As soon as you leave the house, you modify your behavior to
suit the place where you are. You can't compare shopping at
the local grocers's, for instance, to an interview for a new
job. And when you go to a shiur, you will not behave
in the same way as you would at a simcha. Even at the
actual simcha, you will change your expression when
you notice the camera focused on you.
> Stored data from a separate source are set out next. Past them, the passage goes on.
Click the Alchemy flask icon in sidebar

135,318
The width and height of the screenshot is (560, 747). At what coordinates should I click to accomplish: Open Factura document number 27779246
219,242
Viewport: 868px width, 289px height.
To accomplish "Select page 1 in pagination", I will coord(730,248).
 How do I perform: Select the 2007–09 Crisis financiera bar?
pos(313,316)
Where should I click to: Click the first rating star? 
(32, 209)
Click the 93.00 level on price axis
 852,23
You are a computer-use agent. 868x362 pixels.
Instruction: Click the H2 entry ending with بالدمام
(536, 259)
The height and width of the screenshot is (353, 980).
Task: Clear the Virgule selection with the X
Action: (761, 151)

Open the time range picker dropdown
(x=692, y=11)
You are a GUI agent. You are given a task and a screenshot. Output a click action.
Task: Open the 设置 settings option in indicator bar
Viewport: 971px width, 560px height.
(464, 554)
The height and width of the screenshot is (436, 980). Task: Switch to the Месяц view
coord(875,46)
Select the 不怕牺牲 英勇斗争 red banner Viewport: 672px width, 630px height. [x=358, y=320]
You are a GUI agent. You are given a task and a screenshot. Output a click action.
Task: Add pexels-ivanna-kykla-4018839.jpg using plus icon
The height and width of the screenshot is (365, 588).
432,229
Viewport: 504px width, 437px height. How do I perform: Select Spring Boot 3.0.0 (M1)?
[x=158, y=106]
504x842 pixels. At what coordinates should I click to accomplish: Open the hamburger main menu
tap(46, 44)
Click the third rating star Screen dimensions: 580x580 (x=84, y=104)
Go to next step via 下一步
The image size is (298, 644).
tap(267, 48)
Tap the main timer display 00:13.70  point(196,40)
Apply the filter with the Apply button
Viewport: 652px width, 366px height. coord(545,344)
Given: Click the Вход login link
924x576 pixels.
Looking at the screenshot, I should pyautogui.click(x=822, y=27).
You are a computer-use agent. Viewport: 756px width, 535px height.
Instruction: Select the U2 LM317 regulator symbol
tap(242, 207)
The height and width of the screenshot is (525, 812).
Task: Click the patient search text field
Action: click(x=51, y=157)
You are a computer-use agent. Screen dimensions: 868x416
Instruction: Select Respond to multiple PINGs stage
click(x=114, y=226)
The more important the
position or the impressions you are creating are to you, the
more effort you will put into the public image you wish to
project.
Sometimes you have time to prepare yourself before going out.
But occasionally, there comes a time when you have to change
to another behavior mode very rapidly. You achieve an amazing
transformation with great success. Two sides of the coin. For
example:
THE SAME GIRL?
Shoshy and her sister are arguing loudly about whose turn it
is to help. Her face is red with anger and she raises her
voice shrilly. Naava gives as good as she gets, and the
verbal abuse crescendos. The phone rings. "Shoshy, it's for
you," calls a disembodied voice. Shoshy takes the phone and
recognizes the voice of her friend, Penina. "How are you,
Penina?" She smiles as she speaks. "What can I do for you?"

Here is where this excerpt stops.